» THE TASK:
Copy the data exactly. No line may be skipped.

___ DATA FOR ANALYSIS

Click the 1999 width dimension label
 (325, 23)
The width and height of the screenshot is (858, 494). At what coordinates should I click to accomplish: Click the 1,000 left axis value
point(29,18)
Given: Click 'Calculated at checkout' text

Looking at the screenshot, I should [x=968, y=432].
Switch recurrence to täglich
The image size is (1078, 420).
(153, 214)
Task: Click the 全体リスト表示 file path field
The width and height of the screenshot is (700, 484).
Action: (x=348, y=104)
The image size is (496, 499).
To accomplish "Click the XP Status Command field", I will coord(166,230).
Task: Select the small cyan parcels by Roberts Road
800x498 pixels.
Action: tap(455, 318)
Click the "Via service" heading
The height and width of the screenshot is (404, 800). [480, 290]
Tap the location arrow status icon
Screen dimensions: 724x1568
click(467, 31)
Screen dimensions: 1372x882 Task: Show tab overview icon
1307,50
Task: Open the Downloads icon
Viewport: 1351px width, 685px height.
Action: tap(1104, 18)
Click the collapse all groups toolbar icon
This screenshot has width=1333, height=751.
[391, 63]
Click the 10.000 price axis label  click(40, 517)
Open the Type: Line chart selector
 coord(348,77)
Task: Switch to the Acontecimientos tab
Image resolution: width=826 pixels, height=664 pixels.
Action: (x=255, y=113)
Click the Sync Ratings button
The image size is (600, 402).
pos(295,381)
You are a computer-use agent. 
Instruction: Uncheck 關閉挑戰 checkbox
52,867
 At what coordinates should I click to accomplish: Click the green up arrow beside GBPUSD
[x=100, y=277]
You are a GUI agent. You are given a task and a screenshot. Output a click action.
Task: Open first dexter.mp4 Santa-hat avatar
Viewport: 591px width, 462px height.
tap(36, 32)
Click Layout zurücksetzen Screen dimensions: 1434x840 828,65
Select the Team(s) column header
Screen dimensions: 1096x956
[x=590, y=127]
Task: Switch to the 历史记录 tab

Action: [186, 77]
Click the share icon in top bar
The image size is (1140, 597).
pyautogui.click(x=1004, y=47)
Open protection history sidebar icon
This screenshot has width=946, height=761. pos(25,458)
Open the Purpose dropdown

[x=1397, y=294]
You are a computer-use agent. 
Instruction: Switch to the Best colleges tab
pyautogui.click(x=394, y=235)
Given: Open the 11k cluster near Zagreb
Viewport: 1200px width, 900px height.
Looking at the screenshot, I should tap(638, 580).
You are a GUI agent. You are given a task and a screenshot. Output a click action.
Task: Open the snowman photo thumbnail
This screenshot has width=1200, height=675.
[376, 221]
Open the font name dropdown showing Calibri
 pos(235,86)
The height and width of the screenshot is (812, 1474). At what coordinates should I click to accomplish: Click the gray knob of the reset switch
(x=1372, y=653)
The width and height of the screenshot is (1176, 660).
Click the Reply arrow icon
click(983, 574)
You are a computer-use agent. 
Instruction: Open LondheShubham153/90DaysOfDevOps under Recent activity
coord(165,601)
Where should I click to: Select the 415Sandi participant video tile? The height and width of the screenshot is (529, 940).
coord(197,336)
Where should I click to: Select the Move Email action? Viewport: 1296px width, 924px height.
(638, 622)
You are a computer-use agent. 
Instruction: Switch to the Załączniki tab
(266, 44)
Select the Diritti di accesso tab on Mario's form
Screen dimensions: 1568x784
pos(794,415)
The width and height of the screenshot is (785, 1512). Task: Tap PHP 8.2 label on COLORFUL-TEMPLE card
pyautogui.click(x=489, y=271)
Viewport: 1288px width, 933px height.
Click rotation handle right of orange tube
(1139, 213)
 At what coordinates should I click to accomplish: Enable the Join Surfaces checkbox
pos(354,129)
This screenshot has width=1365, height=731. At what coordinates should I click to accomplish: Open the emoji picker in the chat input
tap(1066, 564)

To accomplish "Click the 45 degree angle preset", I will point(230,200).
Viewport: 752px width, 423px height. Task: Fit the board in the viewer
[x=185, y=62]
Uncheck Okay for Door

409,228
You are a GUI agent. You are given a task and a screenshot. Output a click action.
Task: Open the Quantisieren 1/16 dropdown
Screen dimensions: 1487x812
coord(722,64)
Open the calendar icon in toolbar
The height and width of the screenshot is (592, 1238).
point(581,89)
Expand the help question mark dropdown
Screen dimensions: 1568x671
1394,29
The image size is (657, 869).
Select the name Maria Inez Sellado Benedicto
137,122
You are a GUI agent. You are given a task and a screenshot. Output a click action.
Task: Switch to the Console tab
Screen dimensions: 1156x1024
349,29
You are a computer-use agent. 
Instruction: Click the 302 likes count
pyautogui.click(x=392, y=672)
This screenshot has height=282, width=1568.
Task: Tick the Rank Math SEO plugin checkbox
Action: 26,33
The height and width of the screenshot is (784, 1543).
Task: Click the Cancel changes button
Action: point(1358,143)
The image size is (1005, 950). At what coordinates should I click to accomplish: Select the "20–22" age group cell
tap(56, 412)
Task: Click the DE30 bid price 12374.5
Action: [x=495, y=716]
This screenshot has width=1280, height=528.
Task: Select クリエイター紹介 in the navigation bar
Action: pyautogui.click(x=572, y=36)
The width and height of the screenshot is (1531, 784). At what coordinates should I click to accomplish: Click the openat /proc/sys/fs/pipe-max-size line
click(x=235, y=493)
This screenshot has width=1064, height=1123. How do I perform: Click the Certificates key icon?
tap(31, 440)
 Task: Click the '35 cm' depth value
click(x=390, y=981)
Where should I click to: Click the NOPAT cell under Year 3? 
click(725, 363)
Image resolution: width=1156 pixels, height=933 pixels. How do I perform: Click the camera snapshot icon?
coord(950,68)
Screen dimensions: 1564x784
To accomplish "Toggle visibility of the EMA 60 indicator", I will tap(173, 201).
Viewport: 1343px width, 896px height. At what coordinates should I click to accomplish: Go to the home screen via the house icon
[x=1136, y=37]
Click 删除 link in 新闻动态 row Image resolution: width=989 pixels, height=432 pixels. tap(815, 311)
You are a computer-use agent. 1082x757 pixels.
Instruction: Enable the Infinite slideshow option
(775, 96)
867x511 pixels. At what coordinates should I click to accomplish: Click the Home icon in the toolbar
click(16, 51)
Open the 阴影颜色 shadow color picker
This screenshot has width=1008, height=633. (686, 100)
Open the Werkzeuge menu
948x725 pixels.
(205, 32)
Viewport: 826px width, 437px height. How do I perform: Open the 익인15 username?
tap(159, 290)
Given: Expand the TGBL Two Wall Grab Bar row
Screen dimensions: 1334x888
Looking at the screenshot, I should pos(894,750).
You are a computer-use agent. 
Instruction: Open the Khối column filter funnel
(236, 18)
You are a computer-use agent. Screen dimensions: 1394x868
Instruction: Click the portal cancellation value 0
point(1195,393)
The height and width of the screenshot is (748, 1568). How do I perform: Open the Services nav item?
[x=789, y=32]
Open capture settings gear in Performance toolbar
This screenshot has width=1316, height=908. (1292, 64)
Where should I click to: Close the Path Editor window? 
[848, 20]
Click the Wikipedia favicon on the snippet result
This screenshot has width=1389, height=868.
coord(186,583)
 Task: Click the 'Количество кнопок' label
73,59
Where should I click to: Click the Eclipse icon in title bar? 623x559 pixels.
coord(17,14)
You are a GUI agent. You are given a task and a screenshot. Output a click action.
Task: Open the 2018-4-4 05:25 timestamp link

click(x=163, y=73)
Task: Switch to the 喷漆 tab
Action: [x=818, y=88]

______

» ANSWER AREA:
Click the 1999 width dimension label
 (325, 23)
The width and height of the screenshot is (858, 494). At what coordinates should I click to accomplish: Click the 1,000 left axis value
point(29,18)
Given: Click 'Calculated at checkout' text

Looking at the screenshot, I should [x=968, y=432].
Switch recurrence to täglich
The image size is (1078, 420).
(153, 214)
Task: Click the 全体リスト表示 file path field
The width and height of the screenshot is (700, 484).
Action: (x=348, y=104)
The image size is (496, 499).
To accomplish "Click the XP Status Command field", I will coord(166,230).
Task: Select the small cyan parcels by Roberts Road
800x498 pixels.
Action: tap(455, 318)
Click the "Via service" heading
The height and width of the screenshot is (404, 800). [480, 290]
Tap the location arrow status icon
Screen dimensions: 724x1568
click(467, 31)
Screen dimensions: 1372x882 Task: Show tab overview icon
1307,50
Task: Open the Downloads icon
Viewport: 1351px width, 685px height.
Action: tap(1104, 18)
Click the collapse all groups toolbar icon
This screenshot has width=1333, height=751.
[391, 63]
Click the 10.000 price axis label  click(40, 517)
Open the Type: Line chart selector
 coord(348,77)
Task: Switch to the Acontecimientos tab
Image resolution: width=826 pixels, height=664 pixels.
Action: (x=255, y=113)
Click the Sync Ratings button
The image size is (600, 402).
pos(295,381)
You are a computer-use agent. 
Instruction: Uncheck 關閉挑戰 checkbox
52,867
 At what coordinates should I click to accomplish: Click the green up arrow beside GBPUSD
[x=100, y=277]
You are a GUI agent. You are given a task and a screenshot. Output a click action.
Task: Open first dexter.mp4 Santa-hat avatar
Viewport: 591px width, 462px height.
tap(36, 32)
Click Layout zurücksetzen Screen dimensions: 1434x840 828,65
Select the Team(s) column header
Screen dimensions: 1096x956
[x=590, y=127]
Task: Switch to the 历史记录 tab

Action: [186, 77]
Click the share icon in top bar
The image size is (1140, 597).
pyautogui.click(x=1004, y=47)
Open protection history sidebar icon
This screenshot has width=946, height=761. pos(25,458)
Open the Purpose dropdown

[x=1397, y=294]
You are a computer-use agent. 
Instruction: Switch to the Best colleges tab
pyautogui.click(x=394, y=235)
Given: Open the 11k cluster near Zagreb
Viewport: 1200px width, 900px height.
Looking at the screenshot, I should tap(638, 580).
You are a GUI agent. You are given a task and a screenshot. Output a click action.
Task: Open the snowman photo thumbnail
This screenshot has width=1200, height=675.
[376, 221]
Open the font name dropdown showing Calibri
 pos(235,86)
The height and width of the screenshot is (812, 1474). At what coordinates should I click to accomplish: Click the gray knob of the reset switch
(x=1372, y=653)
The width and height of the screenshot is (1176, 660).
Click the Reply arrow icon
click(983, 574)
You are a computer-use agent. 
Instruction: Open LondheShubham153/90DaysOfDevOps under Recent activity
coord(165,601)
Where should I click to: Select the 415Sandi participant video tile? The height and width of the screenshot is (529, 940).
coord(197,336)
Where should I click to: Select the Move Email action? Viewport: 1296px width, 924px height.
(638, 622)
You are a computer-use agent. 
Instruction: Switch to the Załączniki tab
(266, 44)
Select the Diritti di accesso tab on Mario's form
Screen dimensions: 1568x784
pos(794,415)
The width and height of the screenshot is (785, 1512). Task: Tap PHP 8.2 label on COLORFUL-TEMPLE card
pyautogui.click(x=489, y=271)
Viewport: 1288px width, 933px height.
Click rotation handle right of orange tube
(1139, 213)
 At what coordinates should I click to accomplish: Enable the Join Surfaces checkbox
pos(354,129)
This screenshot has width=1365, height=731. At what coordinates should I click to accomplish: Open the emoji picker in the chat input
tap(1066, 564)

To accomplish "Click the 45 degree angle preset", I will point(230,200).
Viewport: 752px width, 423px height. Task: Fit the board in the viewer
[x=185, y=62]
Uncheck Okay for Door

409,228
You are a GUI agent. You are given a task and a screenshot. Output a click action.
Task: Open the Quantisieren 1/16 dropdown
Screen dimensions: 1487x812
coord(722,64)
Open the calendar icon in toolbar
The height and width of the screenshot is (592, 1238).
point(581,89)
Expand the help question mark dropdown
Screen dimensions: 1568x671
1394,29
The image size is (657, 869).
Select the name Maria Inez Sellado Benedicto
137,122
You are a GUI agent. You are given a task and a screenshot. Output a click action.
Task: Switch to the Console tab
Screen dimensions: 1156x1024
349,29
You are a computer-use agent. 
Instruction: Click the 302 likes count
pyautogui.click(x=392, y=672)
This screenshot has height=282, width=1568.
Task: Tick the Rank Math SEO plugin checkbox
Action: 26,33
The height and width of the screenshot is (784, 1543).
Task: Click the Cancel changes button
Action: point(1358,143)
The image size is (1005, 950). At what coordinates should I click to accomplish: Select the "20–22" age group cell
tap(56, 412)
Task: Click the DE30 bid price 12374.5
Action: [x=495, y=716]
This screenshot has width=1280, height=528.
Task: Select クリエイター紹介 in the navigation bar
Action: pyautogui.click(x=572, y=36)
The width and height of the screenshot is (1531, 784). At what coordinates should I click to accomplish: Click the openat /proc/sys/fs/pipe-max-size line
click(x=235, y=493)
This screenshot has width=1064, height=1123. How do I perform: Click the Certificates key icon?
tap(31, 440)
 Task: Click the '35 cm' depth value
click(x=390, y=981)
Where should I click to: Click the NOPAT cell under Year 3? 
click(725, 363)
Image resolution: width=1156 pixels, height=933 pixels. How do I perform: Click the camera snapshot icon?
coord(950,68)
Screen dimensions: 1564x784
To accomplish "Toggle visibility of the EMA 60 indicator", I will tap(173, 201).
Viewport: 1343px width, 896px height. At what coordinates should I click to accomplish: Go to the home screen via the house icon
[x=1136, y=37]
Click 删除 link in 新闻动态 row Image resolution: width=989 pixels, height=432 pixels. tap(815, 311)
You are a computer-use agent. 1082x757 pixels.
Instruction: Enable the Infinite slideshow option
(775, 96)
867x511 pixels. At what coordinates should I click to accomplish: Click the Home icon in the toolbar
click(16, 51)
Open the 阴影颜色 shadow color picker
This screenshot has width=1008, height=633. (686, 100)
Open the Werkzeuge menu
948x725 pixels.
(205, 32)
Viewport: 826px width, 437px height. How do I perform: Open the 익인15 username?
tap(159, 290)
Given: Expand the TGBL Two Wall Grab Bar row
Screen dimensions: 1334x888
Looking at the screenshot, I should pos(894,750).
You are a computer-use agent. 
Instruction: Open the Khối column filter funnel
(236, 18)
You are a computer-use agent. Screen dimensions: 1394x868
Instruction: Click the portal cancellation value 0
point(1195,393)
The height and width of the screenshot is (748, 1568). How do I perform: Open the Services nav item?
[x=789, y=32]
Open capture settings gear in Performance toolbar
This screenshot has width=1316, height=908. (1292, 64)
Where should I click to: Close the Path Editor window? 
[848, 20]
Click the Wikipedia favicon on the snippet result
This screenshot has width=1389, height=868.
coord(186,583)
 Task: Click the 'Количество кнопок' label
73,59
Where should I click to: Click the Eclipse icon in title bar? 623x559 pixels.
coord(17,14)
You are a GUI agent. You are given a task and a screenshot. Output a click action.
Task: Open the 2018-4-4 05:25 timestamp link

click(x=163, y=73)
Task: Switch to the 喷漆 tab
Action: [x=818, y=88]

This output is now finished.